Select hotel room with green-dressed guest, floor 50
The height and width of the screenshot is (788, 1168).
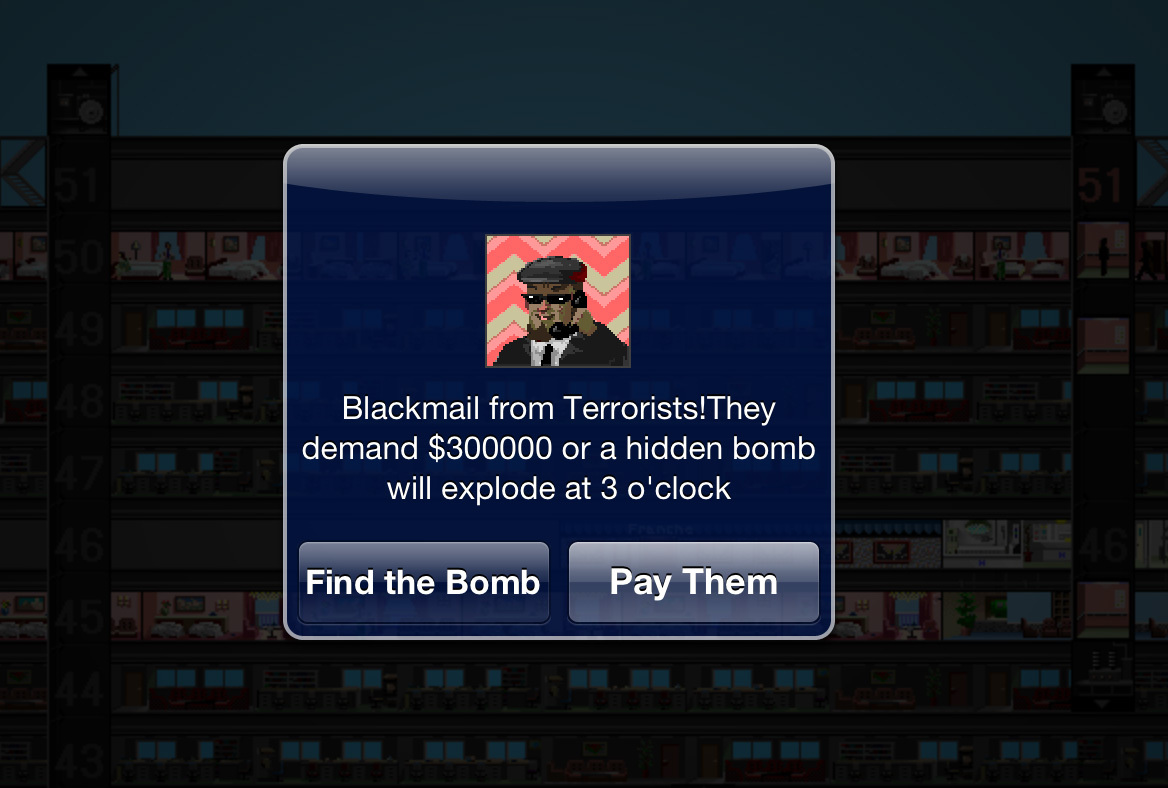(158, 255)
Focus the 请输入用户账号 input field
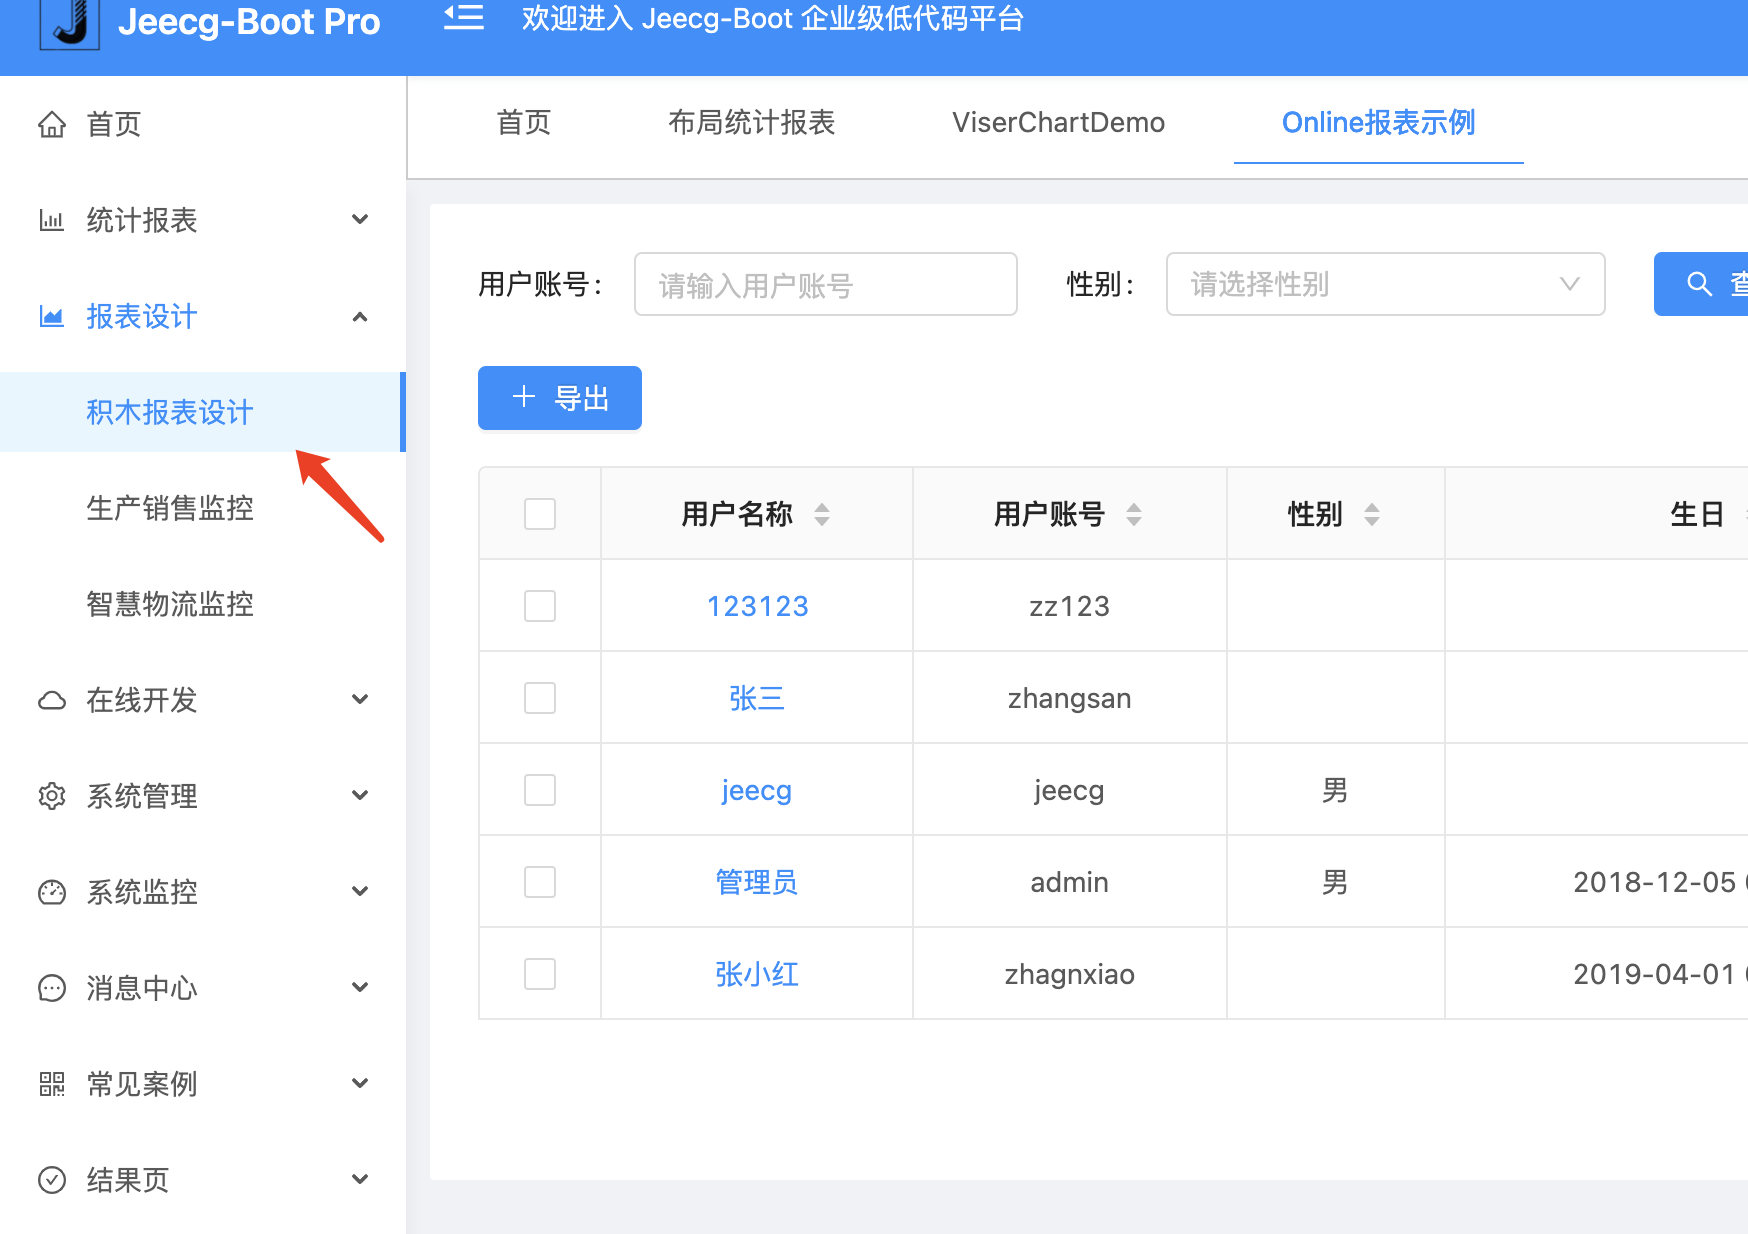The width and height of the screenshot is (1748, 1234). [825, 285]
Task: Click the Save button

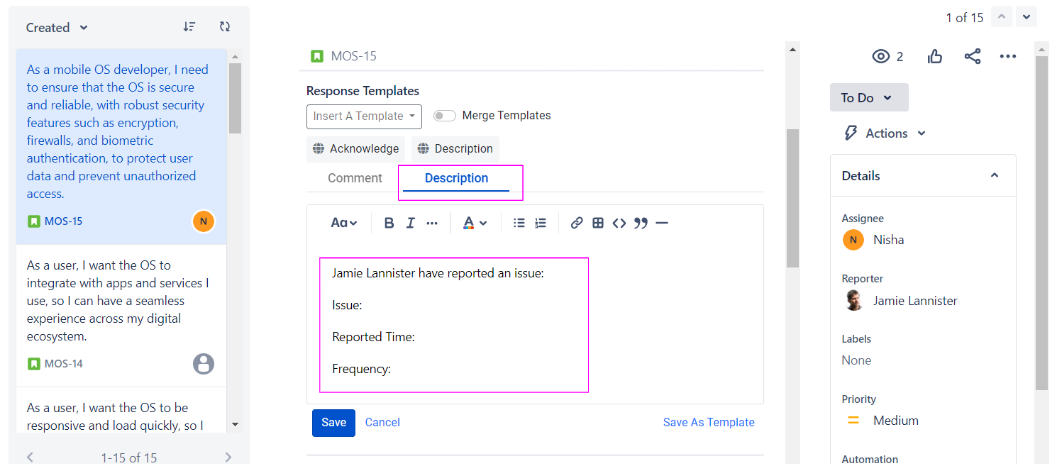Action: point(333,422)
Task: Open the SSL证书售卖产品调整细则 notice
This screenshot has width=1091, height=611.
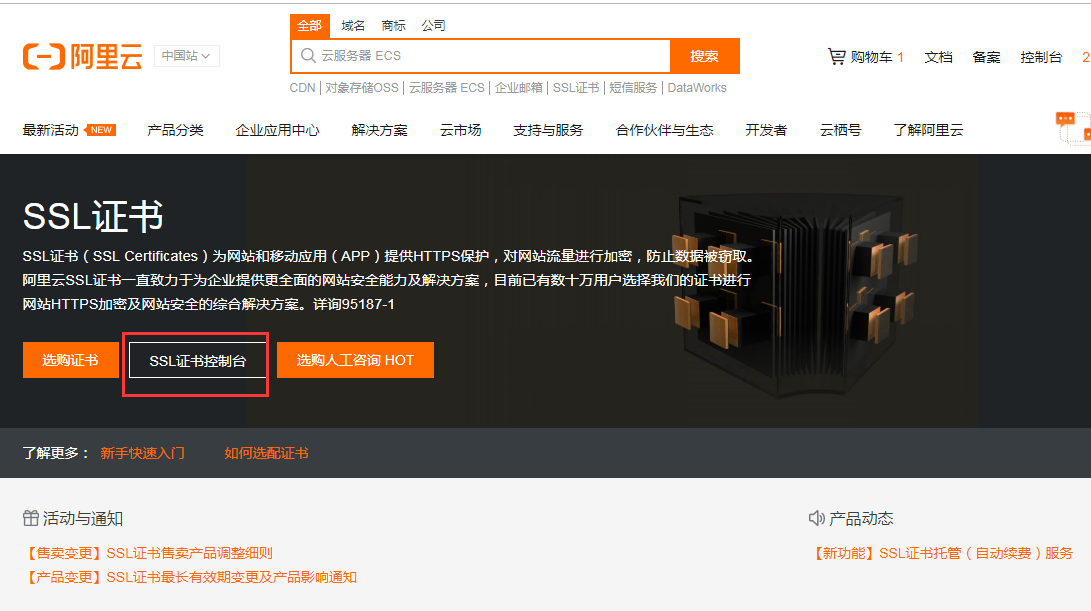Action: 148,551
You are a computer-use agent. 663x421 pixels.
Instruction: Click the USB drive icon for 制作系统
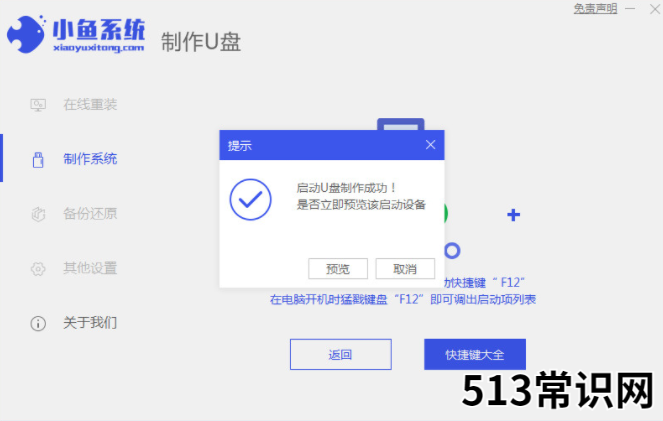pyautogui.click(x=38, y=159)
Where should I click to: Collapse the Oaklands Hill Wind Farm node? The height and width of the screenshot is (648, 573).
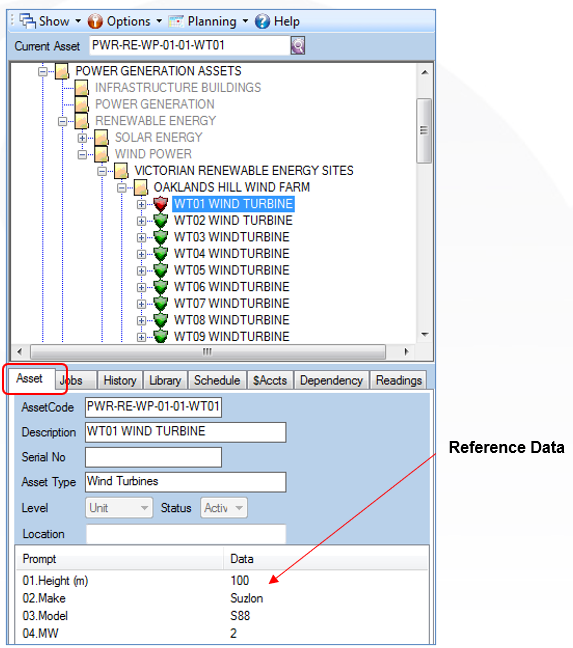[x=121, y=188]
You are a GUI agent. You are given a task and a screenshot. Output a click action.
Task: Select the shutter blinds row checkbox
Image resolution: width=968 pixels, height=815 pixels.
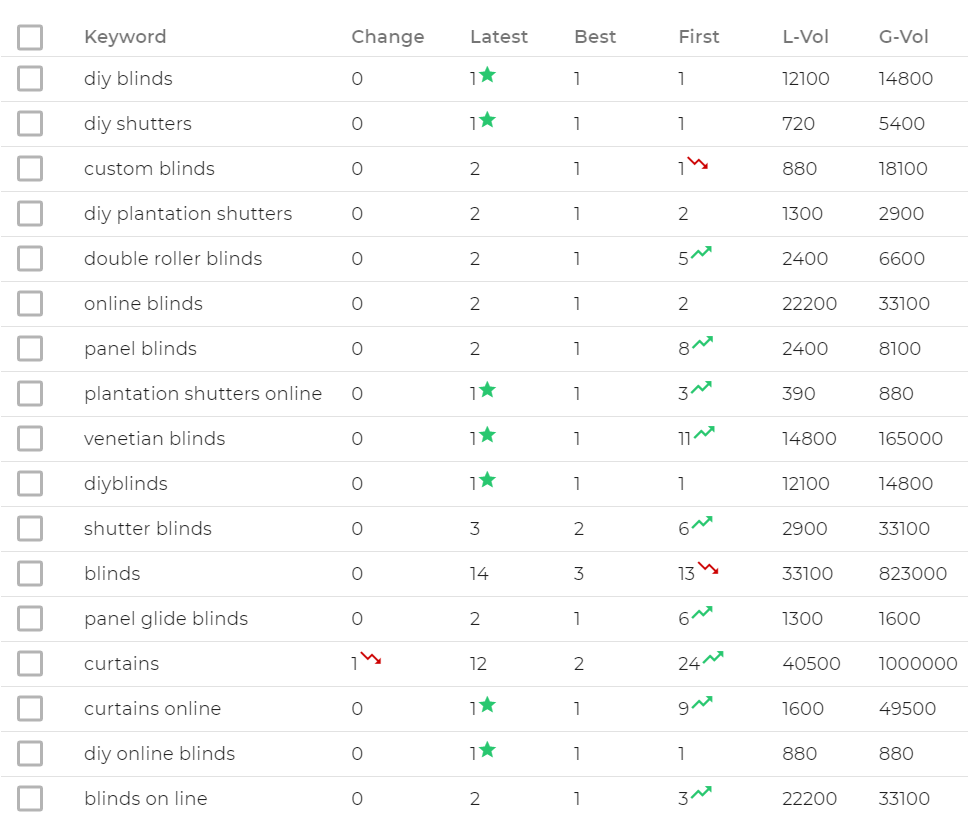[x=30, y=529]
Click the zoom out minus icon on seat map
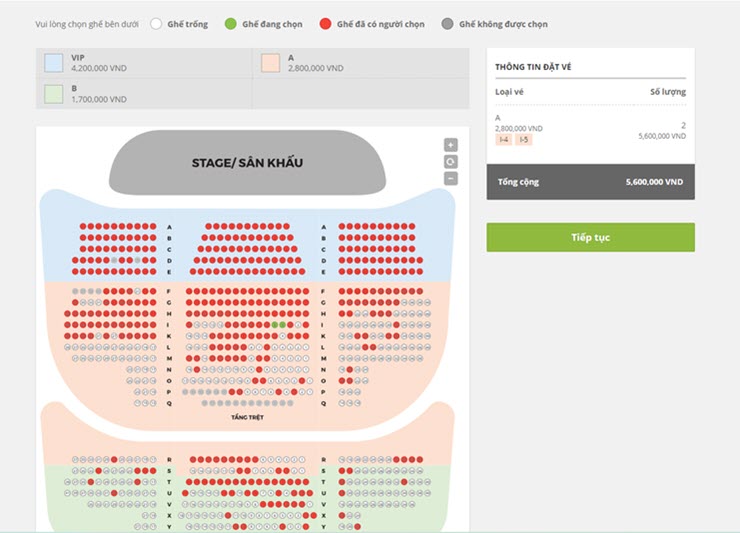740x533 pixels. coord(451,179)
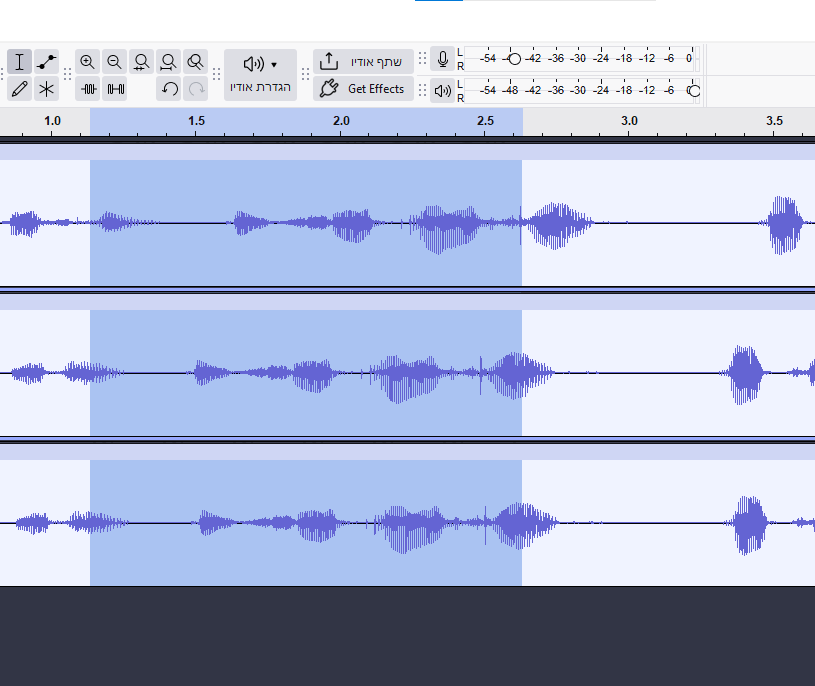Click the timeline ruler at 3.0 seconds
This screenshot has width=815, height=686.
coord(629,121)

◇ ◇ ◇

SHORT TASK:
Pull out every line of the material above that contains the string "Select", matching its case exactly.

RESPONSE FOR THIS EXERCISE:
Select hotel room with green-dressed guest, floor 50
Task: Select the shutter blinds row checkbox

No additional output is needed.